### Reading passage:
┌────────
Micah Van Hove’s latest film Shadow of a Gun is a harrowing and meticulous slice of work that closes in on America’s gun culture, but more significantly on its psychological effects. Tom is a firearm hobbyist, responsible and collected. He works part-time at a music store where he’s exceptionally good at. He has a girlfriend (Brett Baxter) and his life seems to be pretty fulfillingly average until his neighbor Jason (Jacob King) stops by after a run. He sees Tom working on a gun and speculates the object’s construction. What at first looks like a BB gun to Jason becomes a growing infatuation with firearms and the power that comes with it. He’s soon very game to building an AR-10 rifle with the help of Tom, forming a peculiar friendship.
└────────
### Things to do:
• a. Translate this sentence from the review of Shadow of a Gun into Spanish: "Tom is a firearm hobbyist, responsible and collected."
• b. Extend the review of Shadow of a Gun with a few sentences that pick up right after its final line.

### Data for review:
┌────────
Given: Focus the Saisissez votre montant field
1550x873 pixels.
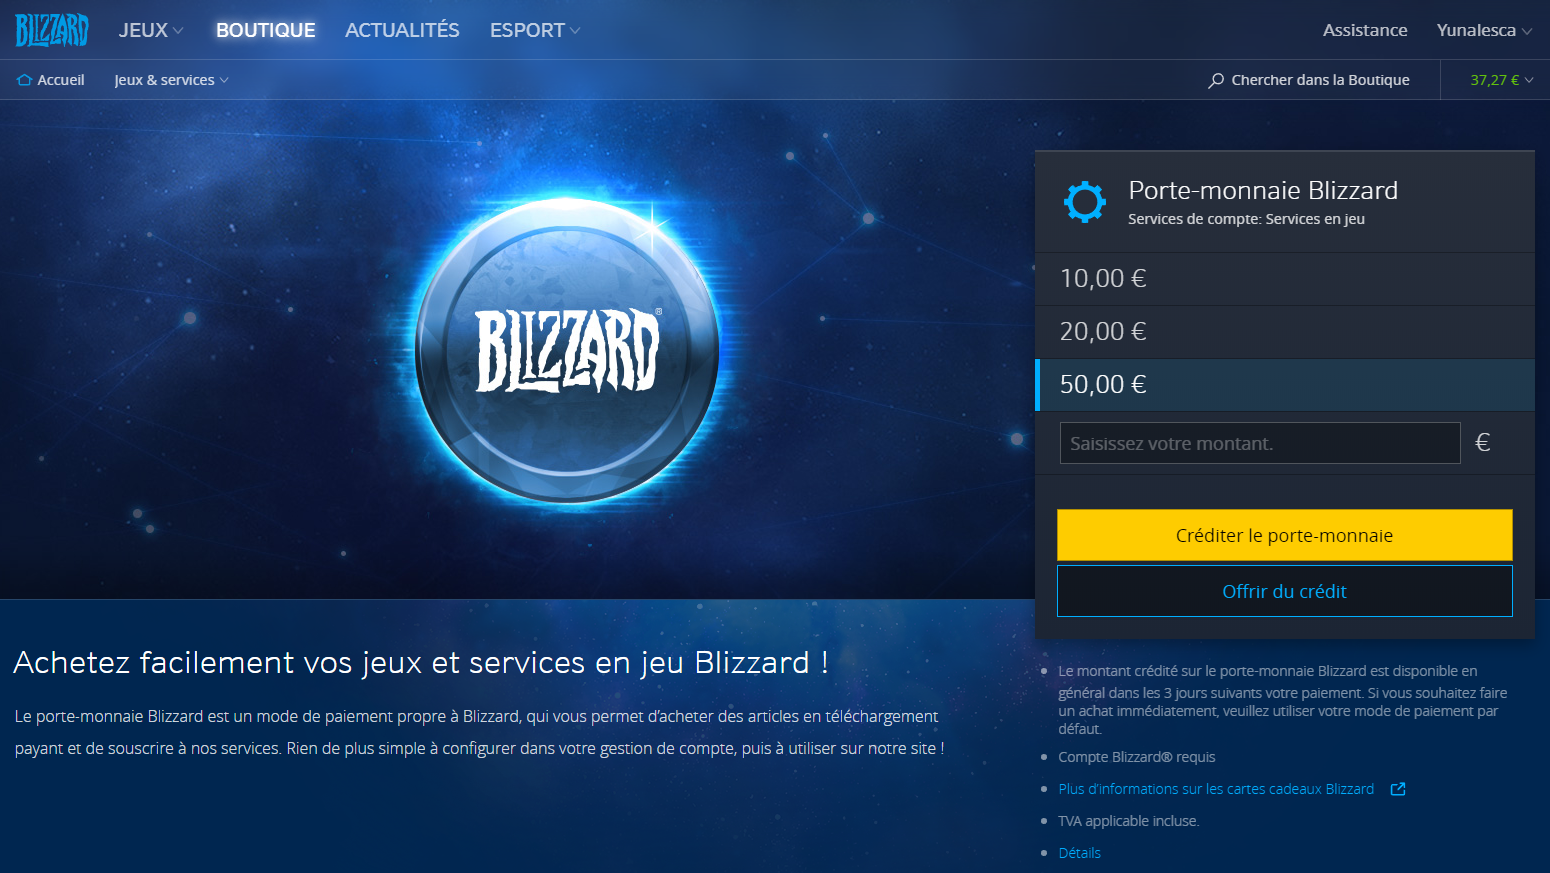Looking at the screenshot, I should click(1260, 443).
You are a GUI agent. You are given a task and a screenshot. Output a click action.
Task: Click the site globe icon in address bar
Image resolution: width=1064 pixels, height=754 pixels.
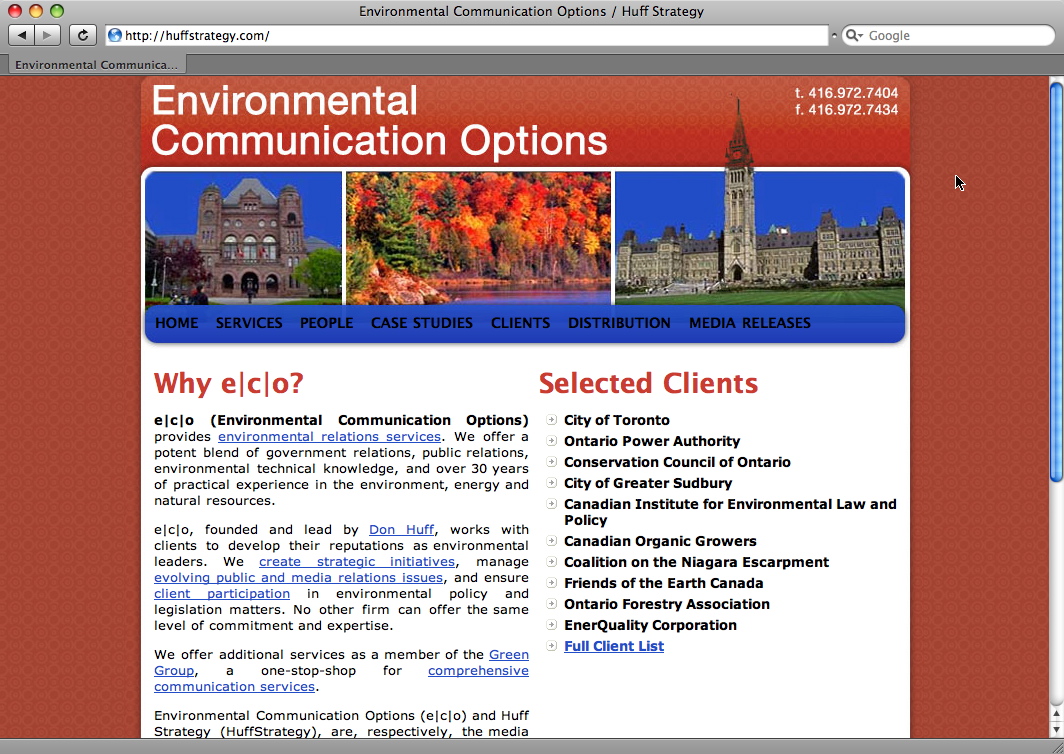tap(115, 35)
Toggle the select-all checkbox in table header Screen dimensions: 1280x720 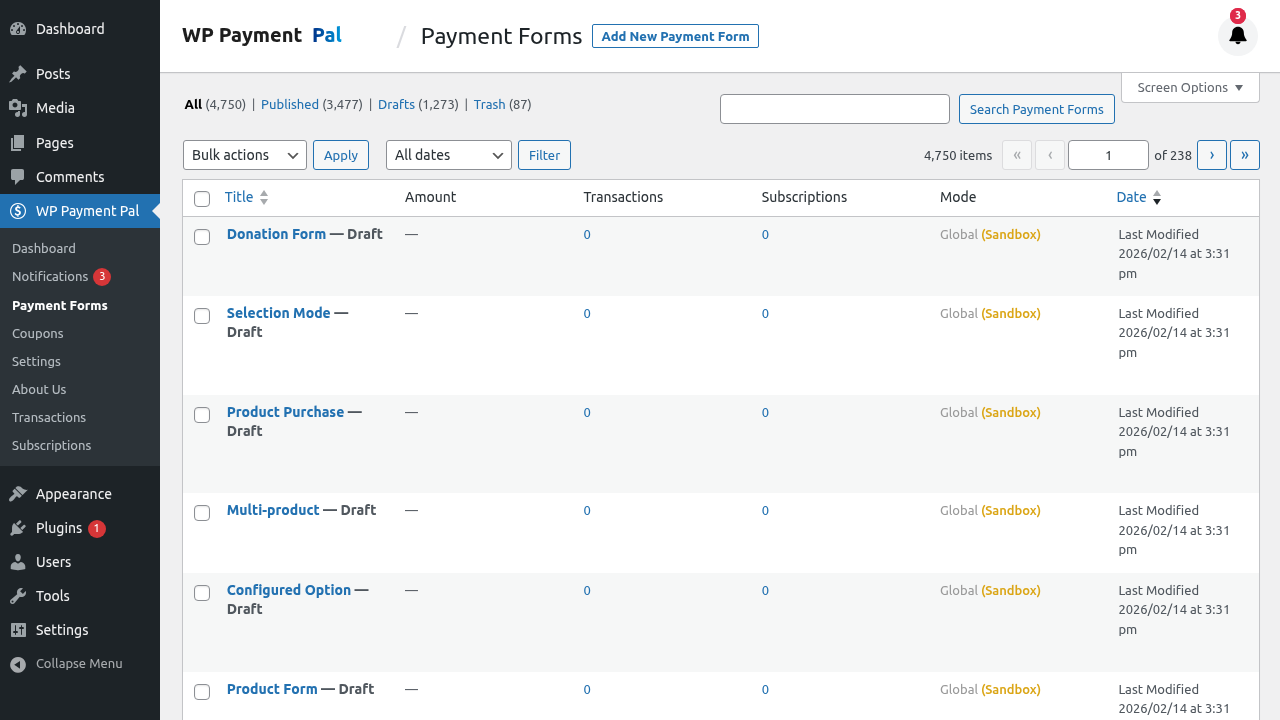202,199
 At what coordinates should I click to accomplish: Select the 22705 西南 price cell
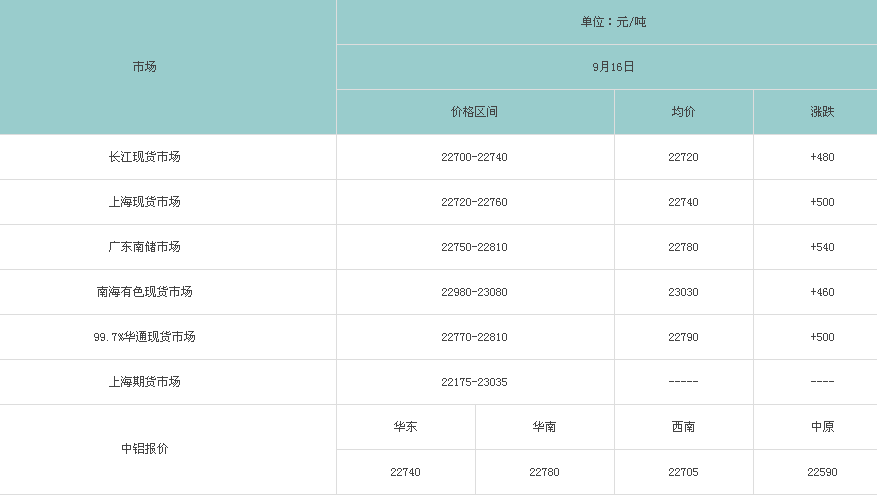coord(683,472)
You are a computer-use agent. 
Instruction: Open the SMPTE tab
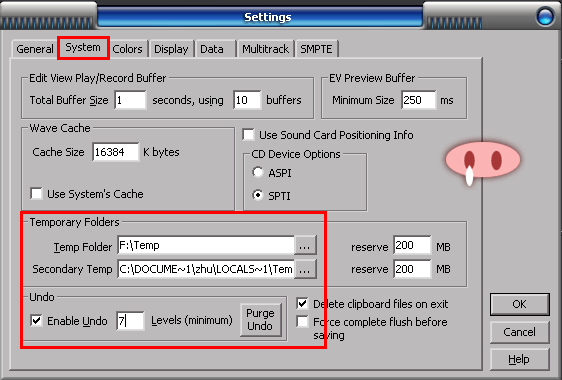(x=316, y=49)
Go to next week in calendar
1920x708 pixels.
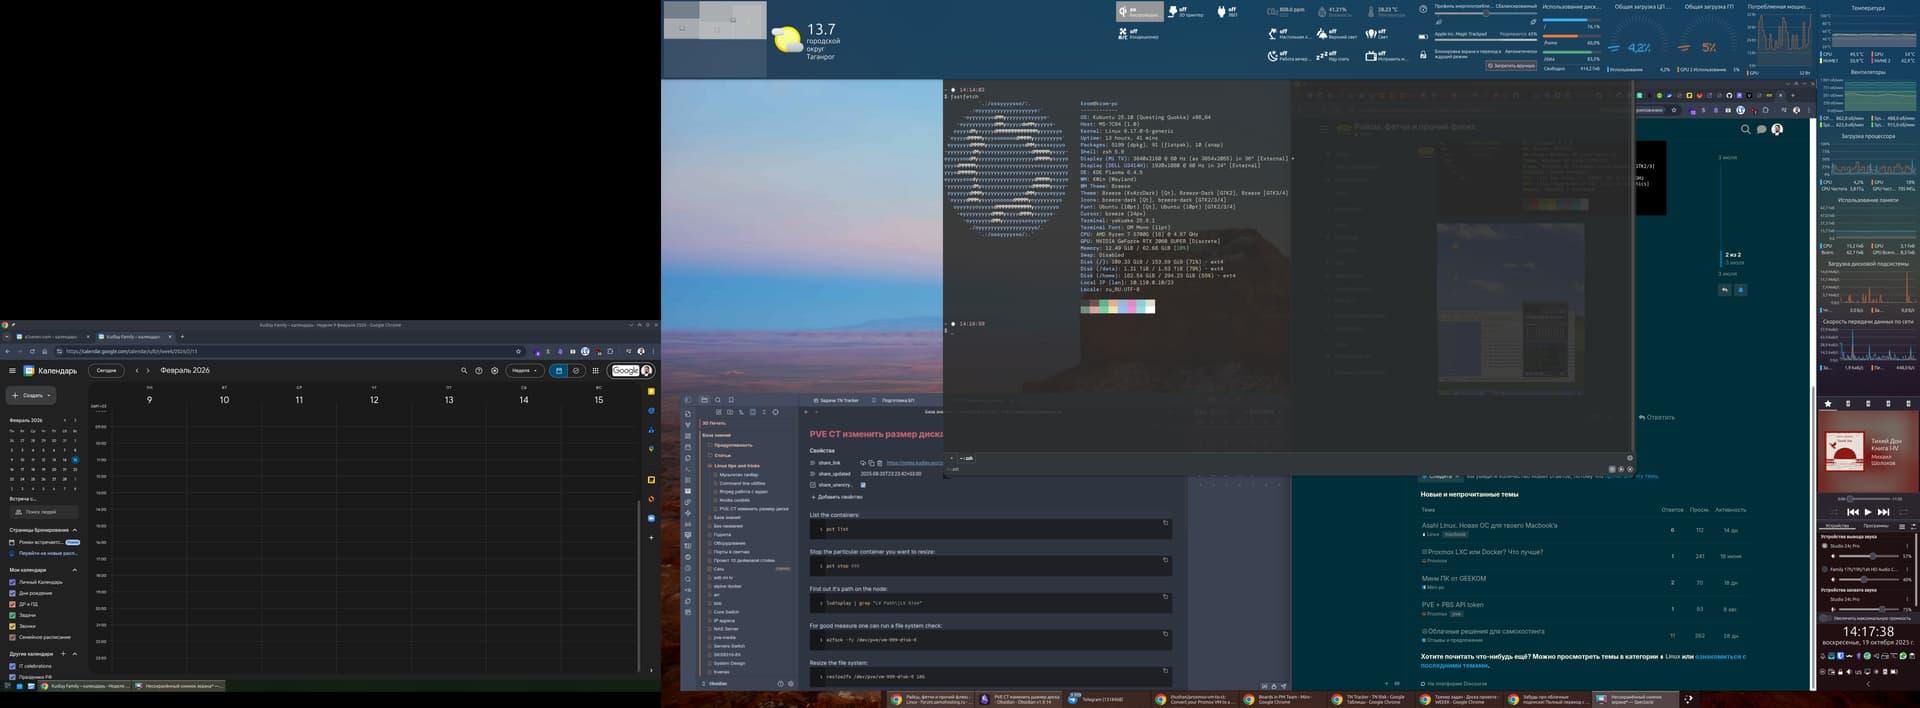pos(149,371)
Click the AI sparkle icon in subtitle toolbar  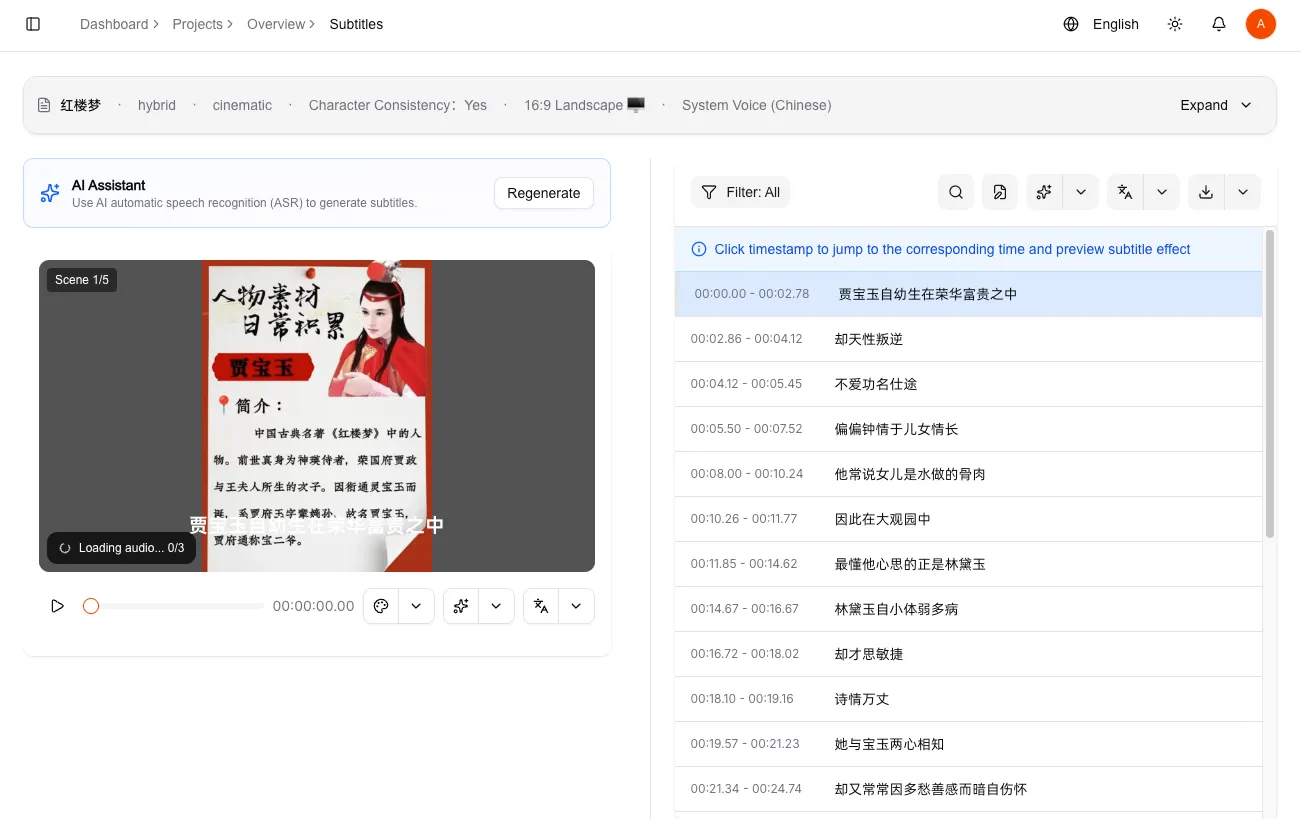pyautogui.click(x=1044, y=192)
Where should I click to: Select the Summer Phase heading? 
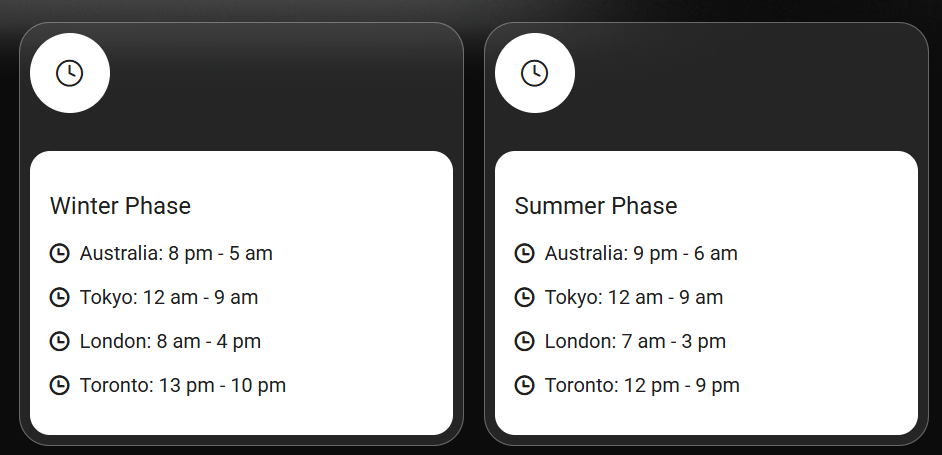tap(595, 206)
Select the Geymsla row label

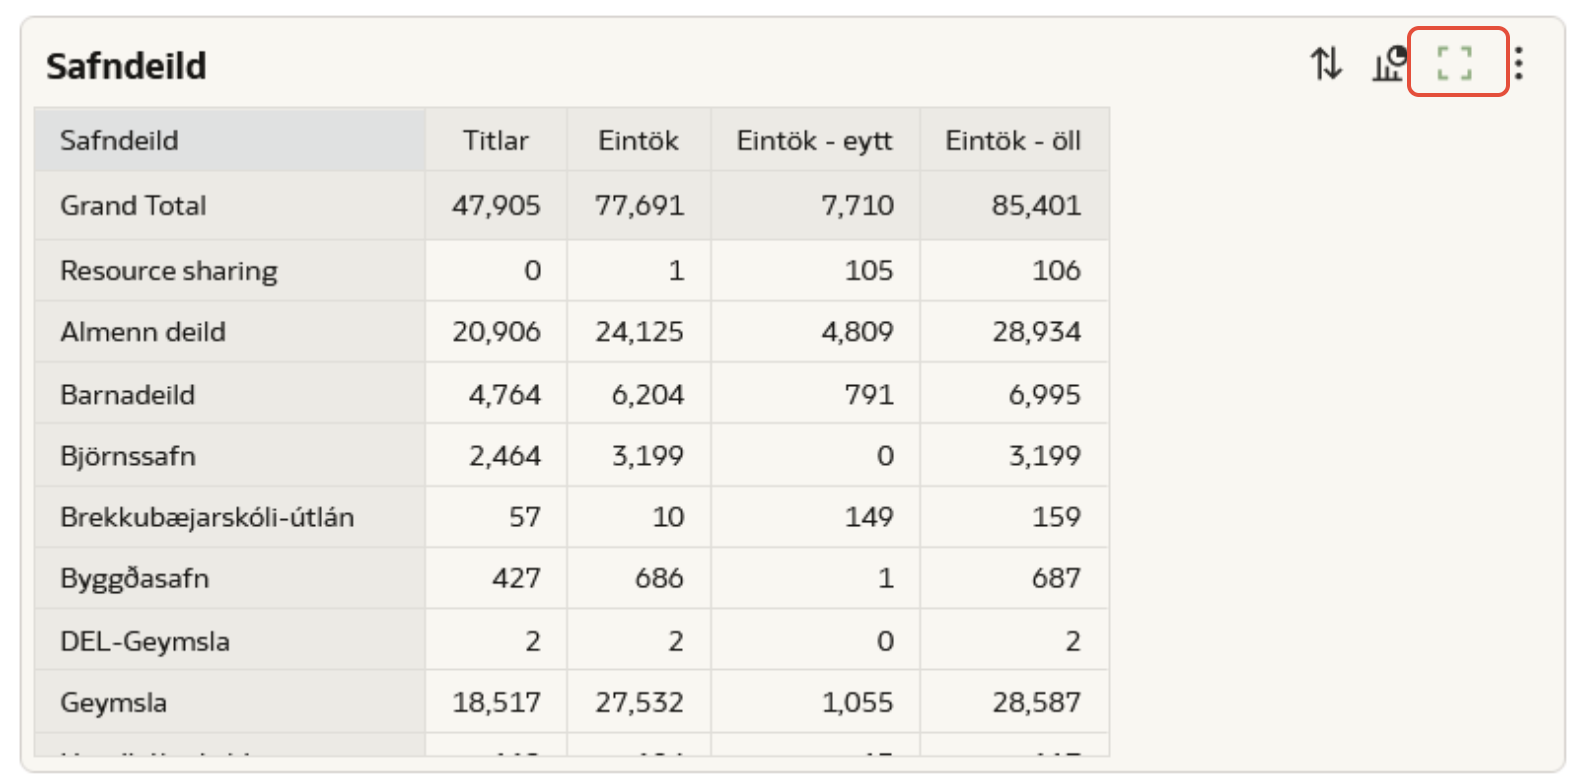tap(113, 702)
└────────
### Results:
• a. Tom es un aficionado a las armas de fuego, responsable y sereno.

• b.
In the United States’ current climate, firearms are always on the table of discussion. The spectrum of gun ownership seems to be one extreme to another; those that are sensible enthusiasts who admire the mechanisms of guns and those that use its power as an overt weaponry against society. What the film explores in that respect is the growth of toxic masculinity that may come to wield it, and what that means in contrast to responsible, civil collectors. Have this narrative rested in the midst of a growing friendship between two males and you get the explicitly relevant Shadow of a Gun. Tucked beneath Jason’s privileged, upper-class surface is a manic, discovered person who wants to rattle the world with no regard to consequences. Doing drugs and going to parties in gas masks is only the beginning of his downward spiral. Against Tom’s level-headed character, Jason ventures into grim fascinations of terrorism, hidden from his friend and only manifested in solitude by way of his home vlogs.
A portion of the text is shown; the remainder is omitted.